When the adjustment signal received by the electronically controlled motor speed control device 16 is to restore the power, the electronically controlled motor speed control device 16 causes the input force sliding half wheel 121 to move axially toward the force-fixing half wheel 120 for a specific time. In order to eliminate the gap G described above, that is, the input sliding half wheel 121 and the input fixed half wheel 120 can cooperate again to clamp the input end 14a of the transmission belt 14, and at this time, the transmission belt 14 will be re-introduced. The power of the input shaft 10 is transmitted to the output shaft 11, and a so-called power recovery is achieved.

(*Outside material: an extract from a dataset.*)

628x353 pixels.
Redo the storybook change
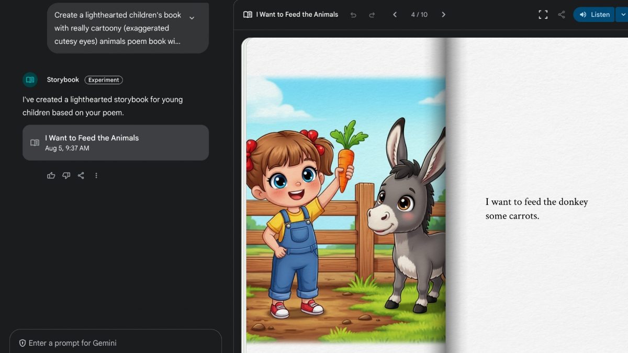(x=372, y=15)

It is worth mentioning that the position of the urging device, the electronically controlled motor speed control device, and the idler pulley can be flexibly changed, and it is exchanged up and down with the position set in the above-mentioned first to third figures. For example, in another embodiment of the embodiment, the force applying device can be disposed beside the input pulley, so that the force sliding half wheel cooperates with the input fixed half wheel to firmly clamp the input end of the transmission belt. The electric control motor speed control device can be arranged beside the output pulley to adjust the output signal so that the output sliding half wheel and the output fixed half wheel cooperate to firmly clamp or completely release the output end of the transmission belt, and the idler wheel can be rotated. On the output shaft, and between the output fixed half wheel and the output sliding half wheel, when the electric control motor speed adjusting device makes the output sliding half wheel and the output fixed half wheel completely release the output end of the driving belt, the diameter The ground end is subjected to the output end of the drive belt.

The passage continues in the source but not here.